Unfortunately, peace in Liberia is being built on the faulty premise that the physical extraction of one man (i.e. Charles Taylor) from the stage of conflict, a ceasefire, peacekeeping and a power sharing formula ‘acceptable’ (for the time being) to various factions and warlords will lead to a permanent and sustainable peace.

Some actors and observers will argue, that it was vital to first secure the peace and end the suffering and loss of life first at any cost, and then plan further later. No reasonable person will argue with this. But any reasonable person that has followed not just the history of conflict in Liberia, but the trajectory of many failed states will also know, that this formula has been applied to Liberia in the past and has failed tragically.

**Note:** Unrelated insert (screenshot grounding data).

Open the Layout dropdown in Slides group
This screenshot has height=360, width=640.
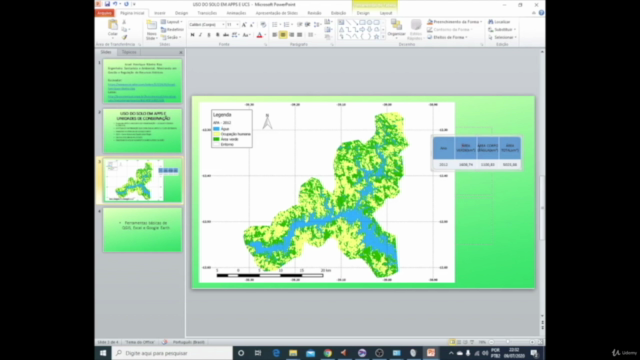[x=172, y=22]
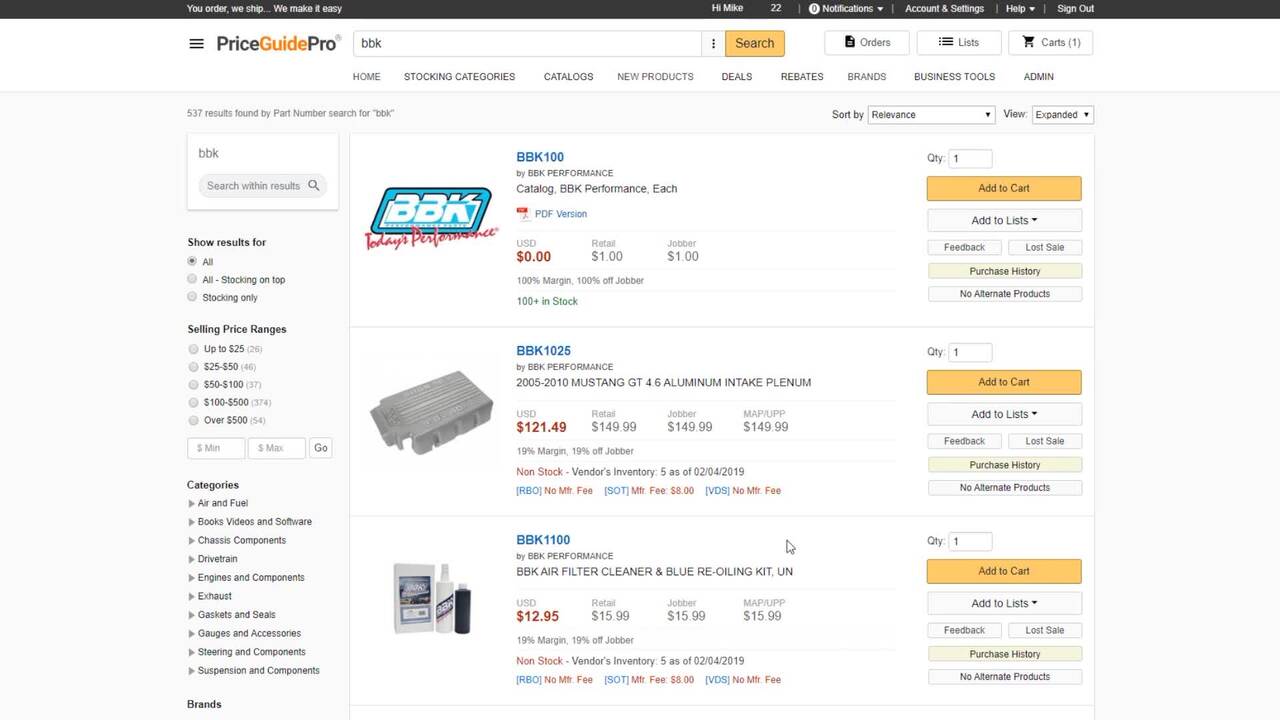The height and width of the screenshot is (720, 1280).
Task: Click the three-dot search options icon
Action: 713,43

To recap summarily, the conflict in Liberia is 14 years old. (Thousands of combatant child soldiers have with the exception of brief intervals known no other life). ECOWAS has intervened in the past. Again Nigeria played a leading role. ECOWAS troops were sucked into the conflict. Eventually the country was stabilised – or so they thought. The financial cost of the last intervention to the Nigerian economy is estimated at roughly 12 billion US dollars (some of it ending up in the pockets of corrupt army generals). Other ECOWAS countries spent unknown sums estimated to be not less than several millions of dollars. Again leaders of key factions (Yormie Johnson and Roosevelt Johnson) were extracted from the stage of conflict, again to Nigeria. The part of the old script we have not yet reached is the planned elections, but this is currently being redrafted with new actors in mind. The new ‘agreements’ from the ‘peace talks’ suggest that elections will be held in 2004/2005. Once this happens, the old formula would have gone full circle. Elections will follow, a victory will be declared, at least one faction is virtually guaranteed to disagree with the election results. If the faction appears insignificant, the results will initially stand, but soon become wobbly as soon as the peacekeepers pull out. The faction may then begin to grow again, drawing on large pools of resentment from amongst those whose hopes of economic, political and social and human rights have been dashed.

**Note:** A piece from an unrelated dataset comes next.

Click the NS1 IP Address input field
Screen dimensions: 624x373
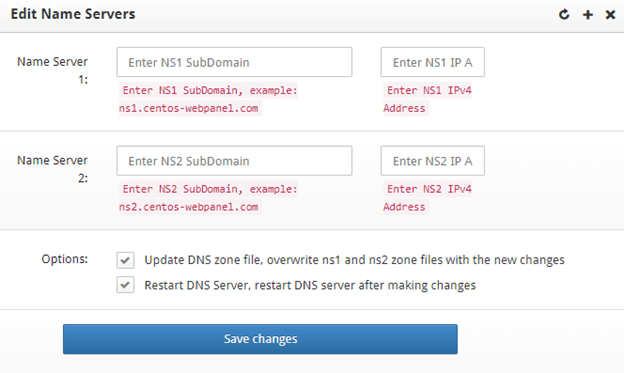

No one pays twice to see a bad movie. No one would definitely pay to experience a nightmare let alone twice. But why is a failed formula being applied to the same problem? To answer this question, we need to look at what should have been done previously and in so doing answer some key questions.

Firstly, did the past military and electoral ‘victory’ of Charles Taylor and his forces resolve the social, economic and political inequalities and conflicts that triggered the first Liberian war? The answer is a no so resounding that it has swept him from the presidential villa.

Secondly, did the agreement that led to the withdrawal of ECOWAS forces from Liberia after the previous intervention include and ensure the implementation of provisions that would guarantee genuine rehabilitation and reconstruction, respect for fundamental rights and in particular freedom of expression, press freedom, and the rights to association, assembly and political participation. The answer again is a no so resounding that a continuous hail of gunfire, wailing and sorrow has followed it. Despite the reluctance of Nigeria and other ECOWAS countries the calls from the Liberian people (a captive audience caught in the crossfire on the stage of conflict) have dragged ECOWAS forces back to the stage for a repeat intervention.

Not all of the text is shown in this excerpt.